Investors on the platform can select from options offered by fund managers on an attractive and easy to use interface complete with trading tools.
Protocol users utilize COOK to perform various tasks, from voting to add new features, calculating investment fund values, adjust platform fees, or even modify the platform’s governance model.
Smart contract development is built on the industry standard OpenZeppelin architecture. In a unique move, the Cook Protocol team utilizes Nexus Mutual to insure the entire protocol and assure investors about fund security. Fund-specific insurance options are also available for purchase on an individual basis.
Nexus Mutual is a decentralized, blockchain-based insurance fund that pools funds through smart contracts.
Cook Protocol pays into the fund with Nexus’ NXM tokens, while the platform uses arithmetic to calculate the number of claims the fund can properly insure to prevent overleveraging.
Nexus argues their community-based model is a better alternative than placing trust in an insurance company, as members stand to gain economically from participating in risk and claims assessment.

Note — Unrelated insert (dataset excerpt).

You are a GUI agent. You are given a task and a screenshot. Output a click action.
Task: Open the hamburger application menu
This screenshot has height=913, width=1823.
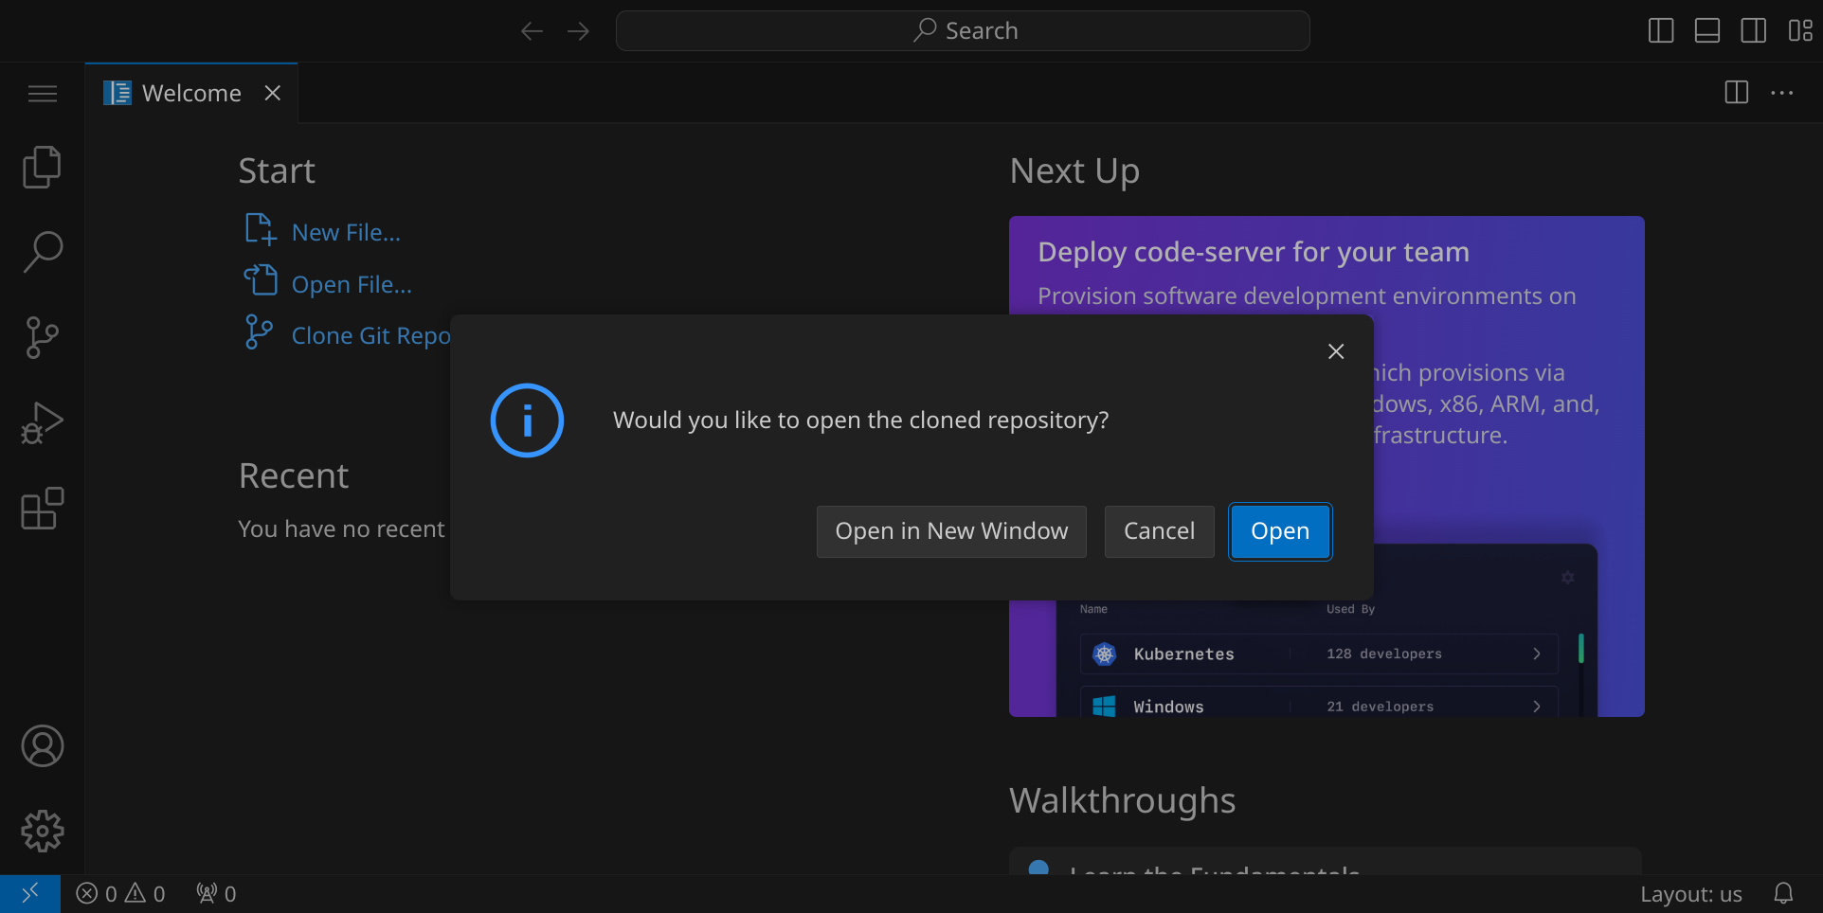[42, 94]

Cook Protocol’s use of insurance to underpin the platform allows investors wary of a ‘wild’ cryptocurrency industry an opportunity to diversify their portfolio and invest in the rapidly growing DeFi world. As decentralized finance only continues to gain momentum and provide innovative ways to make money, the ability to insure user funds will only solidify investor confidence and bring new members into the space who might have remained wary beforehand.